Zero to 60 has been measured in 5.2 seconds, just a couple of ticks off the coupe time, and the quarter mile can be polished off 13.8 seconds at 101 miles per hour. That will put real wind in your hair.

And it will put freedom in your soul when, with the top down, you can hear the exquisitely tuned V-8 rumble emitting from the dual pipes.

The five-speed automatic will probably be the transmission of choice for most people, but the relatively easy shifting five-speed manual is fun personified. The clutch is just this side of stiff, but the transmission is easy to shift and the pony car rockets away in second and third gears.

Convertibles of the past are known for their jiggles over rough road patches. And the pervious-edition convertible was plagued with its fair share of cowl shake. There was a lot of quiver over road imperfections and railroad track crossings.
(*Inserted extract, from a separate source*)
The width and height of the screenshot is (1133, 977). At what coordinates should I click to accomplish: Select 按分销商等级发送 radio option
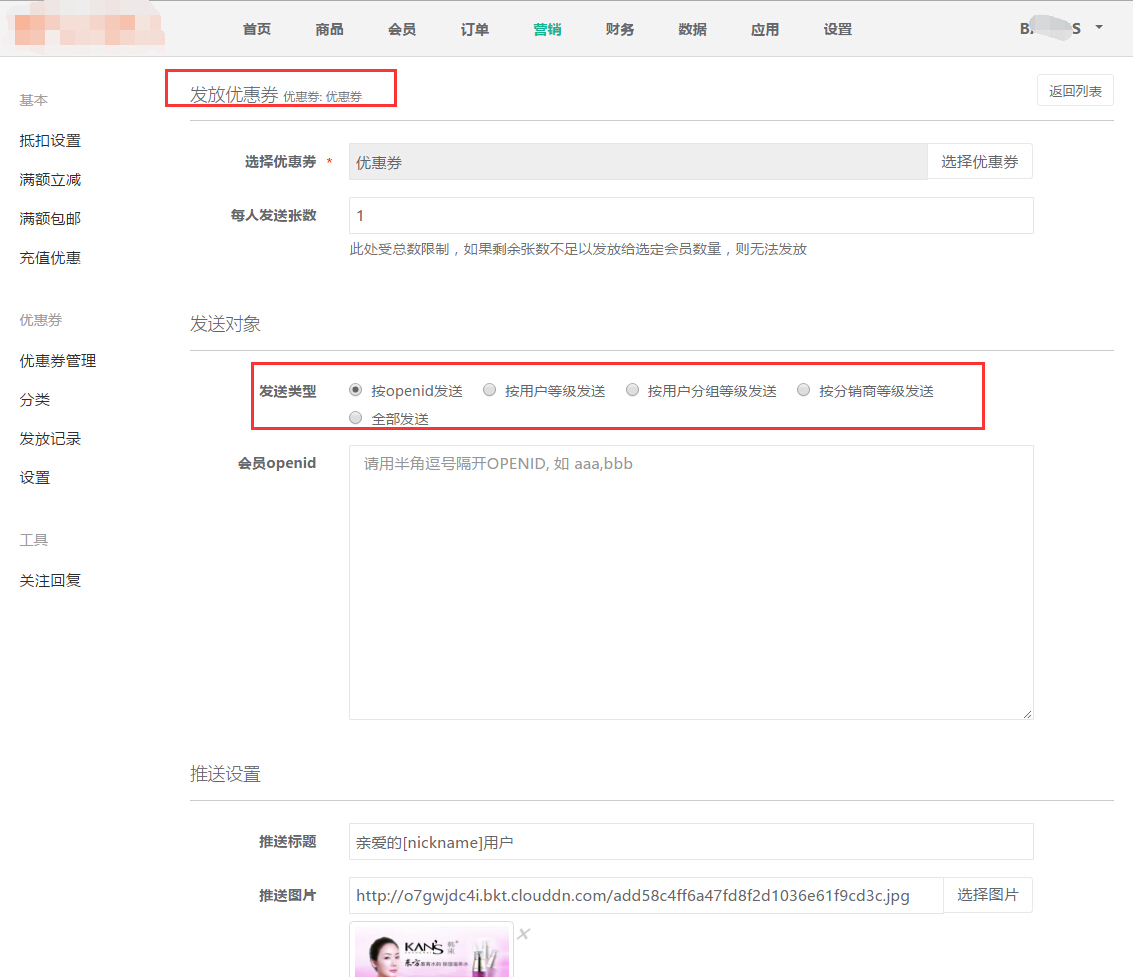803,391
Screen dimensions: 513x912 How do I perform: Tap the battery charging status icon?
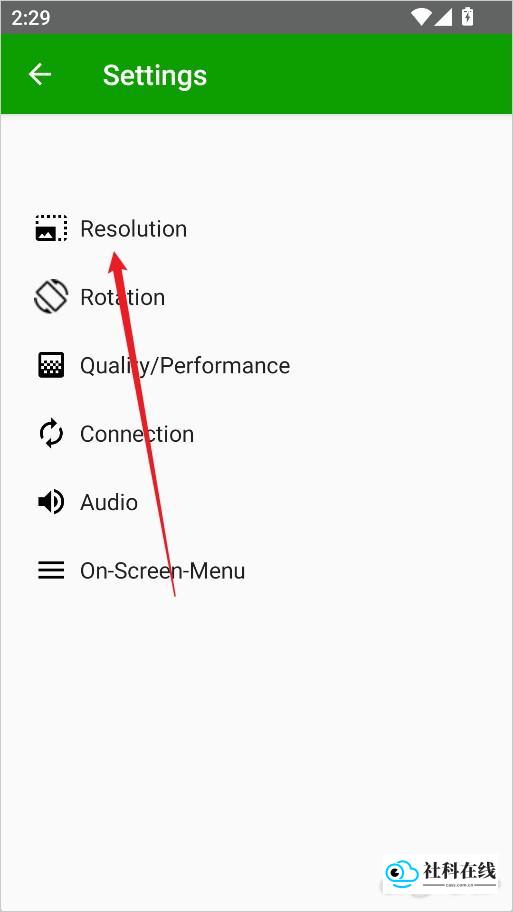coord(467,17)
Mustang owners know what we’re talking about. And they may be interested to know that the new edition is rock solid. We purposely found some potholes, but we couldn’t dent the calm demeanor of the Mustang. Ford says a 100 percent increase in torsional stiffness has firmed up the convertible eliminating all those shimmies of the past.

Reaching nirvana on a sunny afternoon can be accomplished in about 15 seconds with a flip of the window headers and the push of a button located near the rearview mirror. The top stores neatly behind the passenger area and can be tidied up with a boot cover. But it’s not necessary, and the cover is a $115 option.

We found wind buffeting well controlled on a 70-mile-per-hour run down an interstate.

Standard equipment on both the V-6 and V-8 editions is generous including air conditioning, power windows and locks, keyless entry, antilock brakes, traction control, cruise control, tilt wheel and an AM-FM stereo with CD player.

Ford gives its buyers the choice of three stereo systems. But if you pick the top-of-the-line 1,000-watt Shaker system, a portion of your small trunk space will be eaten up by a giant subwoofer.

If more safety is desired, front seat side airbags are a modest $370 option.

Ford has given the 2005 Mustang all the right stuff. And people have been responding in huge numbers. The convertible edition adds to the luster of this incredible new sports car.